## Exercise prompt
Repeat only the lines below from the one containing "Instruction: Open three-dot" through the one containing "Task: Expand the Перерегистрировать dropdown", inclusive, exactly as written.

═════ Study material ═════

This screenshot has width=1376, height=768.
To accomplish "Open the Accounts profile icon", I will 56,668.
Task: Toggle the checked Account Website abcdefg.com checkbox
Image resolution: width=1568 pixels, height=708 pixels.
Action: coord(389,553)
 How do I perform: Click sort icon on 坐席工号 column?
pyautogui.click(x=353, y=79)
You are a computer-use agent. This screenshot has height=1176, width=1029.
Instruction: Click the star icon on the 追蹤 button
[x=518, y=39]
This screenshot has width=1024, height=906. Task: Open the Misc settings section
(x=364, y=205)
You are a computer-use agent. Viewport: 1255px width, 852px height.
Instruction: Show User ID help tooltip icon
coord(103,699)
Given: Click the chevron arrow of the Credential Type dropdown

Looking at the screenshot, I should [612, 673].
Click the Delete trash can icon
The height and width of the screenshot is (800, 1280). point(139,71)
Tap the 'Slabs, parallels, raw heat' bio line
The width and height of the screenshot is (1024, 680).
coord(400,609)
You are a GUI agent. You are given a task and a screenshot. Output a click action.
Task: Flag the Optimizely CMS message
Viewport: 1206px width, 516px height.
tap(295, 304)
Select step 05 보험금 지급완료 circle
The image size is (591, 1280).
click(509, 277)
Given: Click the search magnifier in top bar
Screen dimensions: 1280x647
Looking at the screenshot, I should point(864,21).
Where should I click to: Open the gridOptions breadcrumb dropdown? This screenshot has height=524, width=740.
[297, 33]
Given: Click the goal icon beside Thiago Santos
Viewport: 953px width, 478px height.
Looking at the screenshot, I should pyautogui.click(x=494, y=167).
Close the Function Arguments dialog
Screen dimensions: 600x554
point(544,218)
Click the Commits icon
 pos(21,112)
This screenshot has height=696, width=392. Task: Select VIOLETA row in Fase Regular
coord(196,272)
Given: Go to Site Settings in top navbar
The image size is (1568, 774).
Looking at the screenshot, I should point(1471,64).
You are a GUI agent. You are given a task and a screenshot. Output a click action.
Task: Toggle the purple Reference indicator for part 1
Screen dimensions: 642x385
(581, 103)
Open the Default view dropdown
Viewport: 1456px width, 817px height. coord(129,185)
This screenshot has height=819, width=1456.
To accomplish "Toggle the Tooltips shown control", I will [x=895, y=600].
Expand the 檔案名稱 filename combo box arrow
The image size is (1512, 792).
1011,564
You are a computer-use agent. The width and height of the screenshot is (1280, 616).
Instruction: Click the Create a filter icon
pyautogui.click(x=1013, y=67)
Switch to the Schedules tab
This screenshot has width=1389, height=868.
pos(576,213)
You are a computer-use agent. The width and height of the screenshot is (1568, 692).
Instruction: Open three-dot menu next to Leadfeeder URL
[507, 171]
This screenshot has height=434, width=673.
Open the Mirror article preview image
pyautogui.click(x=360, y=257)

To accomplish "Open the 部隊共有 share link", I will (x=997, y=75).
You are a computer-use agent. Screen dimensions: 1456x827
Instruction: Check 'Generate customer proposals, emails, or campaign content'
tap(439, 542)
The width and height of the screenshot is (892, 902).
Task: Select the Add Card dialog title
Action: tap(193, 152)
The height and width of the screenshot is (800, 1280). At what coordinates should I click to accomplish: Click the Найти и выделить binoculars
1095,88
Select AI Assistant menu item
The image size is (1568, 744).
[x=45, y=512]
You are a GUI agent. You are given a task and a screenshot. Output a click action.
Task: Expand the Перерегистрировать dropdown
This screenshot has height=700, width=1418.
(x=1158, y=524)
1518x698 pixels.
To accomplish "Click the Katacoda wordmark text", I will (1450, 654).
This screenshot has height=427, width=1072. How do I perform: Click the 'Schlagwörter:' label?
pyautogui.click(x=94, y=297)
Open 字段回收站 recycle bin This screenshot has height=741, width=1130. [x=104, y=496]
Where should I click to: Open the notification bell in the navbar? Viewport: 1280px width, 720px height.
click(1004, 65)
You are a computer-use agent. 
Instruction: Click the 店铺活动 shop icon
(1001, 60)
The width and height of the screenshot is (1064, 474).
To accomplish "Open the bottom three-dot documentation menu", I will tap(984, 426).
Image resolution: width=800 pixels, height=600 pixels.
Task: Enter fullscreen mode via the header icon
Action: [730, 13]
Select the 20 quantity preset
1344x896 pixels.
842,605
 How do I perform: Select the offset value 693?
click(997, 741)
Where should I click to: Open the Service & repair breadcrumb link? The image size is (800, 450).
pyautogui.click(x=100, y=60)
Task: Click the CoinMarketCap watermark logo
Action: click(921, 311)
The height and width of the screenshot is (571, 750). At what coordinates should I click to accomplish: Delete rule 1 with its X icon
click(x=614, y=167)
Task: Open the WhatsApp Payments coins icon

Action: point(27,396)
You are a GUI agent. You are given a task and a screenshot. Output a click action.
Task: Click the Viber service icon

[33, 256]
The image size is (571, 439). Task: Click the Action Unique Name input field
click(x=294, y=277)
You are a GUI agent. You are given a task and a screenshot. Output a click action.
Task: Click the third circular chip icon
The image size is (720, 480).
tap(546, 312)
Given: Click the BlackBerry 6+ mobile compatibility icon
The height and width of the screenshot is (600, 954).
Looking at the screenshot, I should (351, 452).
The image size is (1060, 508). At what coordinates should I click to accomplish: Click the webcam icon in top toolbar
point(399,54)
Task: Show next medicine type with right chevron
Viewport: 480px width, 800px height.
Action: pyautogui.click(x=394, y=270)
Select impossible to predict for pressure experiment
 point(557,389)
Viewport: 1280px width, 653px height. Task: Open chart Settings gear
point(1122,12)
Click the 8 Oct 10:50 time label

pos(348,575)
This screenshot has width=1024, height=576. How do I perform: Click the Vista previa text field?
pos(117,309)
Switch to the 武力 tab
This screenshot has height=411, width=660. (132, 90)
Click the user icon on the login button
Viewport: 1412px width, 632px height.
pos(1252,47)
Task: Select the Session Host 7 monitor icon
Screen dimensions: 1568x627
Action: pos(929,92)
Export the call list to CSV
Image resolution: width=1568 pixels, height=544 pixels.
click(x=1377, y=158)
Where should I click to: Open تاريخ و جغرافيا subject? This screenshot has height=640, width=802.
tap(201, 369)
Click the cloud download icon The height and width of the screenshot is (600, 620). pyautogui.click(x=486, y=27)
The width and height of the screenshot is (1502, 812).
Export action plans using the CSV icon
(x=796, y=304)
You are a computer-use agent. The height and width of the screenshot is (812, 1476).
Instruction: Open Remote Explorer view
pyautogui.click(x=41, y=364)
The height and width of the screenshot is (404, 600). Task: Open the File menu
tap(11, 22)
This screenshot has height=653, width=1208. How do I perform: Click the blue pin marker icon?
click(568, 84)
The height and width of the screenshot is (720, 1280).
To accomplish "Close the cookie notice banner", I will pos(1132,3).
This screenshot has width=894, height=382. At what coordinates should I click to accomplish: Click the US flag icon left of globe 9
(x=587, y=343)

═════

## Exercise result
Instruction: Open three-dot menu next to Leadfeeder URL
[507, 171]
This screenshot has height=434, width=673.
Open the Mirror article preview image
pyautogui.click(x=360, y=257)

To accomplish "Open the 部隊共有 share link", I will (x=997, y=75).
You are a computer-use agent. Screen dimensions: 1456x827
Instruction: Check 'Generate customer proposals, emails, or campaign content'
tap(439, 542)
The width and height of the screenshot is (892, 902).
Task: Select the Add Card dialog title
Action: tap(193, 152)
The height and width of the screenshot is (800, 1280). At what coordinates should I click to accomplish: Click the Найти и выделить binoculars
1095,88
Select AI Assistant menu item
The image size is (1568, 744).
[x=45, y=512]
You are a GUI agent. You are given a task and a screenshot. Output a click action.
Task: Expand the Перерегистрировать dropdown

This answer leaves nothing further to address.